### Input data:
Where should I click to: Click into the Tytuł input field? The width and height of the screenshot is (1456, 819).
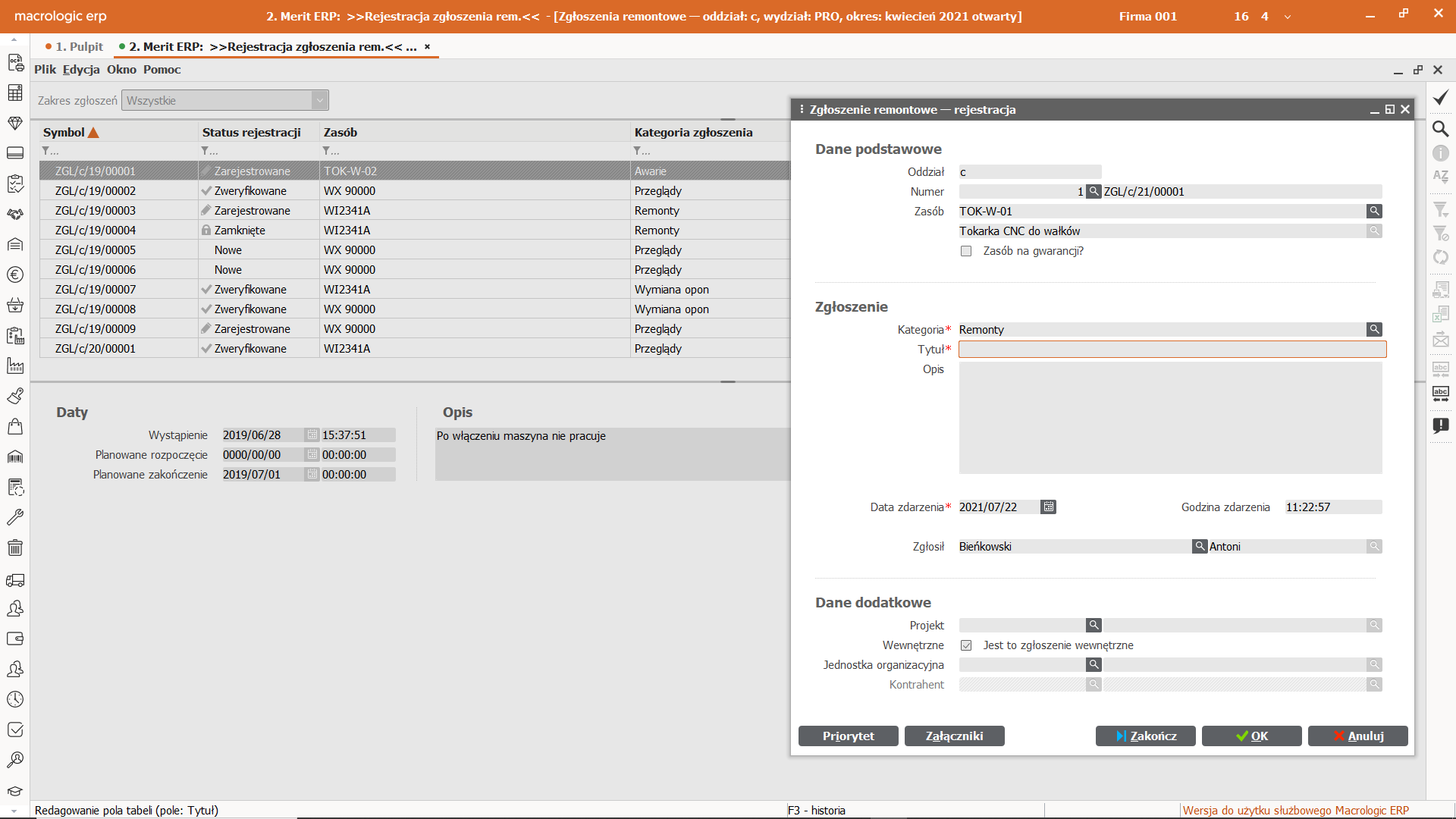click(1172, 349)
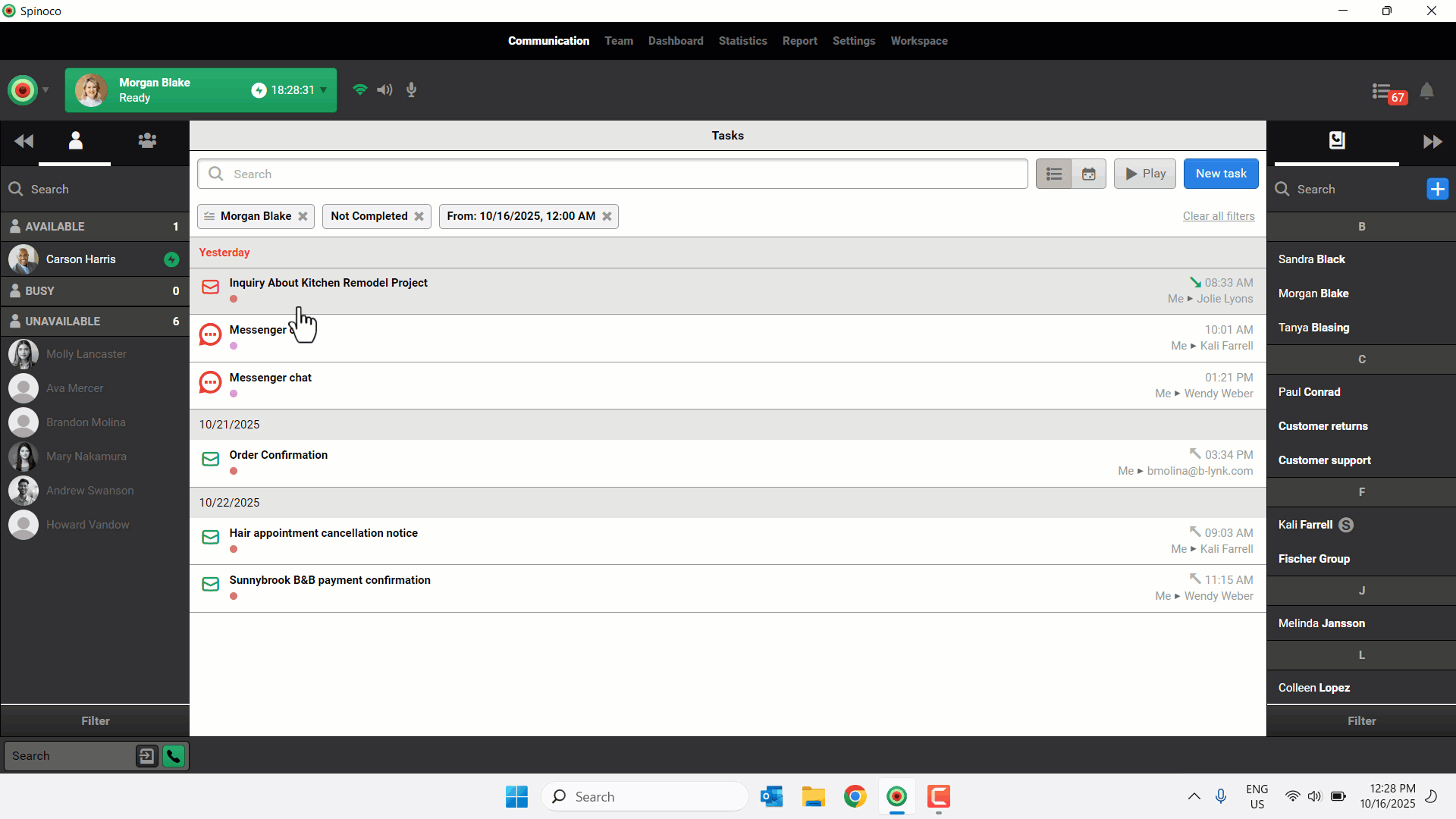Switch to calendar view toggle

[x=1088, y=174]
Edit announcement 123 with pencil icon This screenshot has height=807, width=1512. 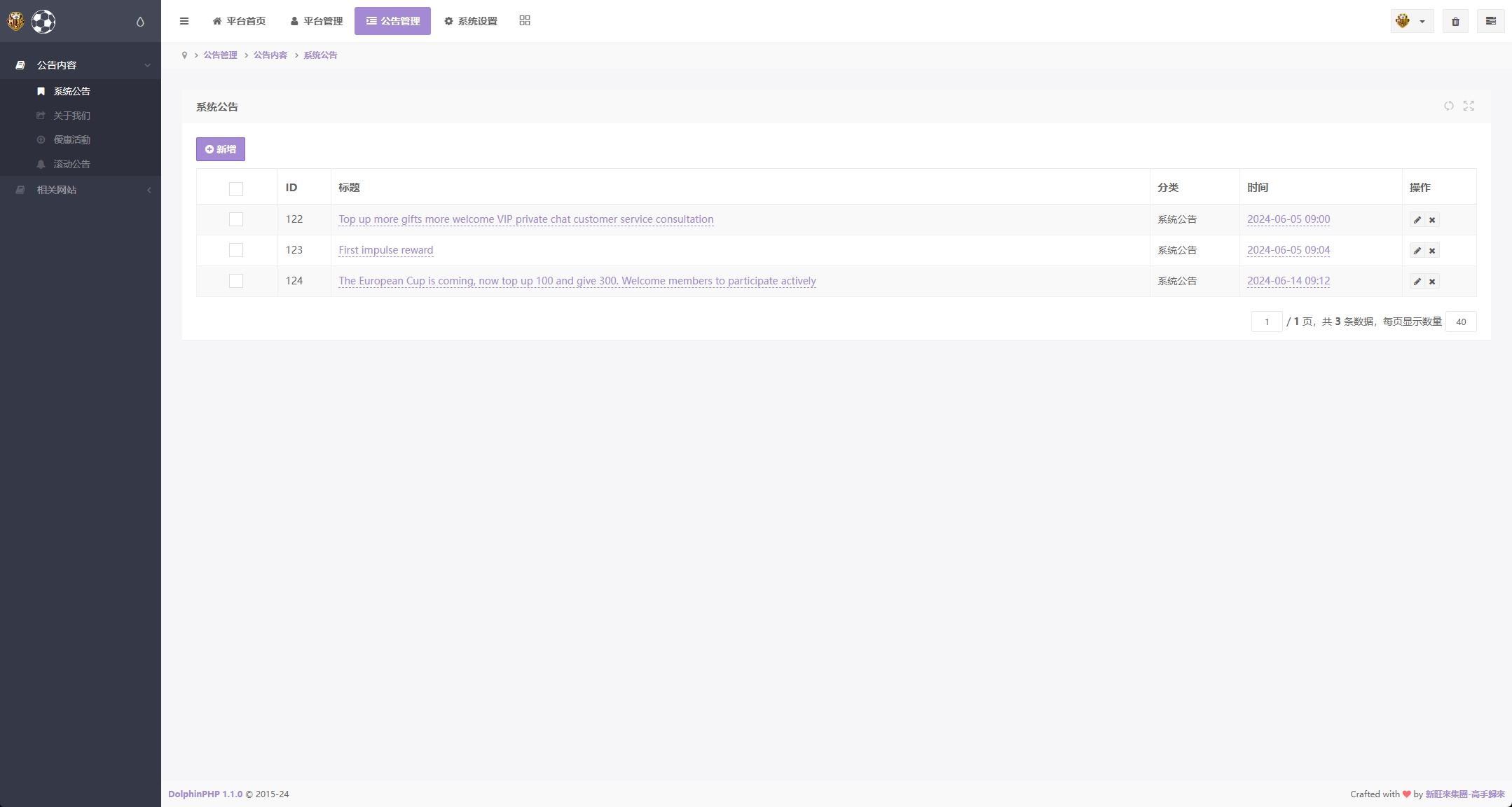click(1417, 251)
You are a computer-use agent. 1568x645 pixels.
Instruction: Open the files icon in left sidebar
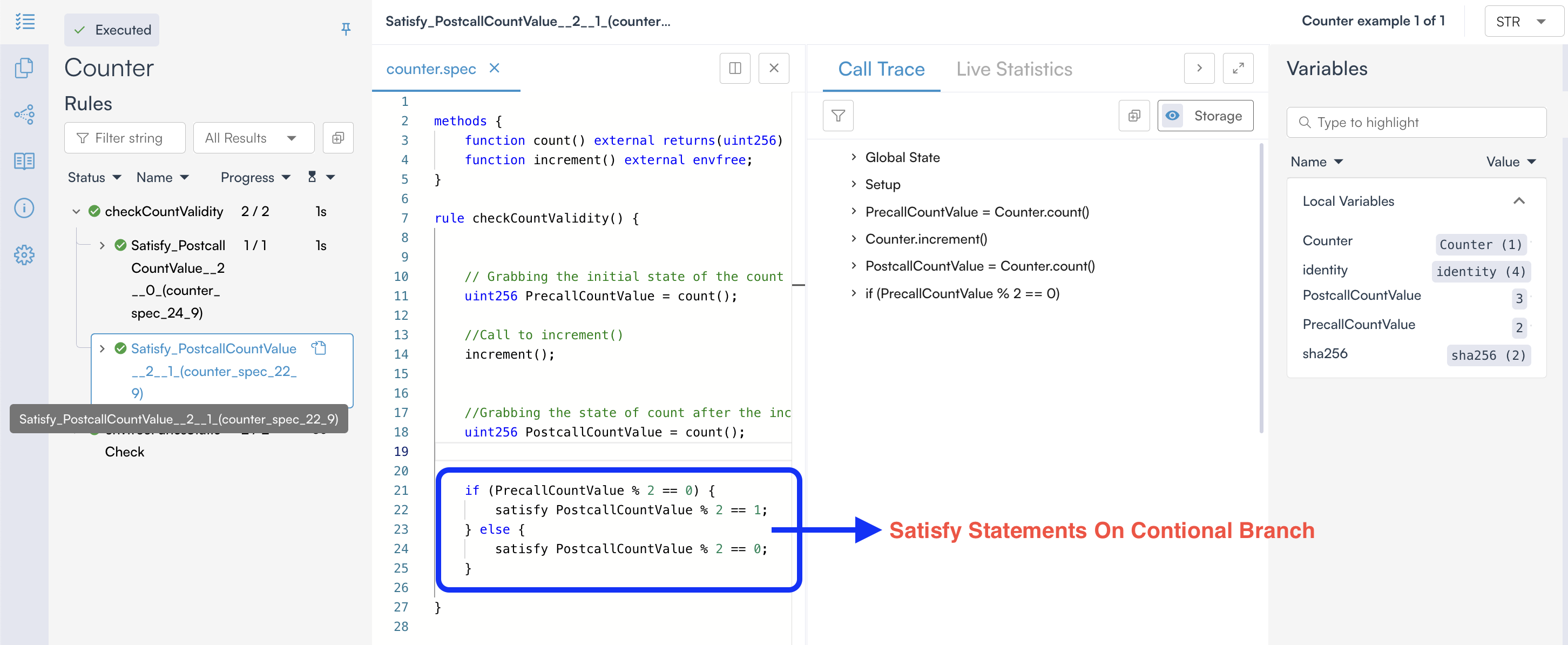(24, 68)
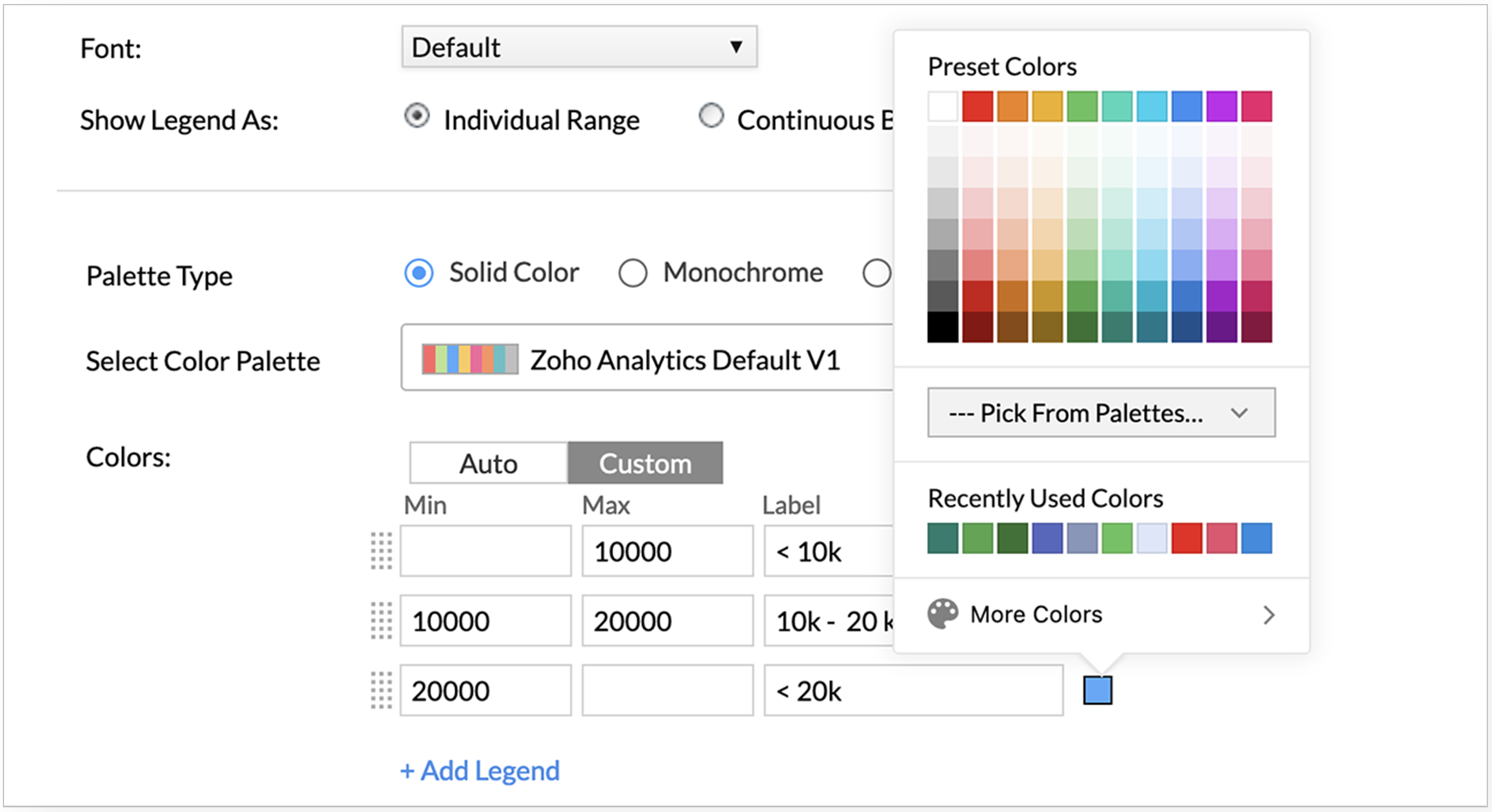Viewport: 1492px width, 812px height.
Task: Pick black swatch in Preset Colors
Action: pyautogui.click(x=943, y=327)
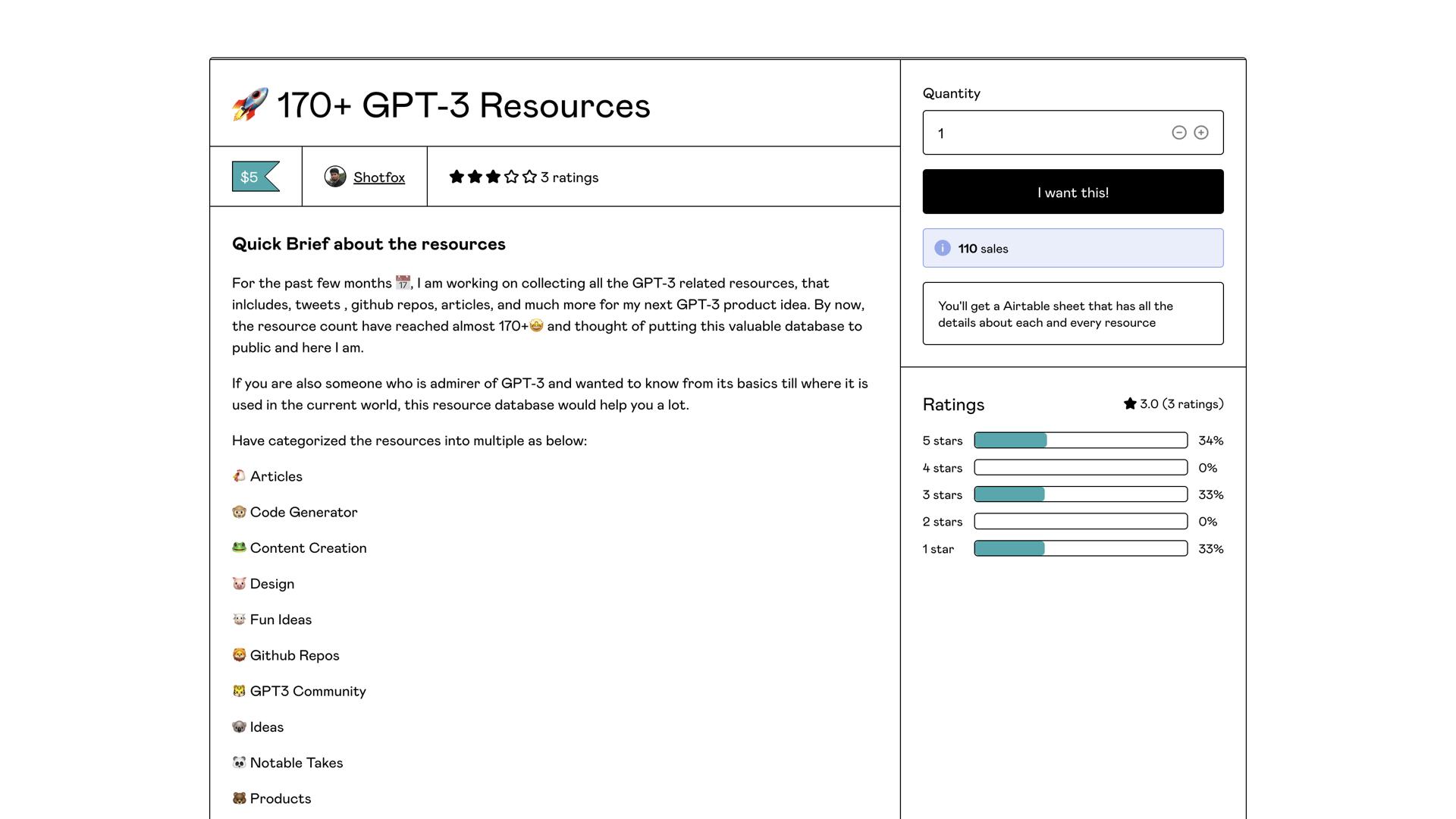Click the 1 star rating bar

1080,548
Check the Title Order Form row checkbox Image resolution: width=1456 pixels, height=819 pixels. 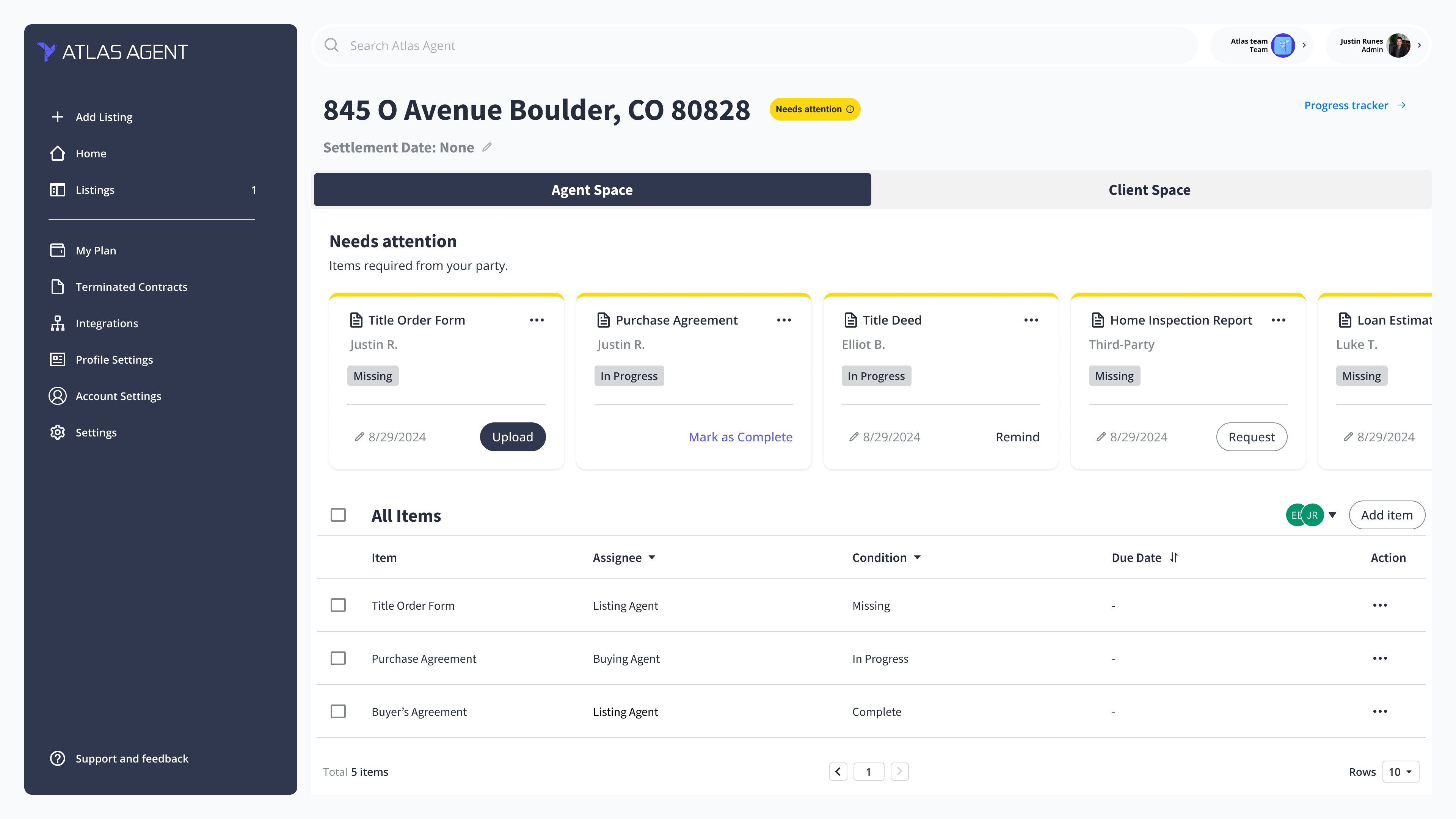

### What needs to be done:
Every line from the one containing "Instruction: Open the" to the end of the material above is to be returned exactly, with the pictures left out.

### Task answer:
Instruction: Open the files icon in left sidebar
(24, 68)
Viewport: 1492px width, 812px height.
Task: Pick black swatch in Preset Colors
Action: pyautogui.click(x=943, y=327)
Click the 1 star rating bar

1080,548
Check the Title Order Form row checkbox Image resolution: width=1456 pixels, height=819 pixels. 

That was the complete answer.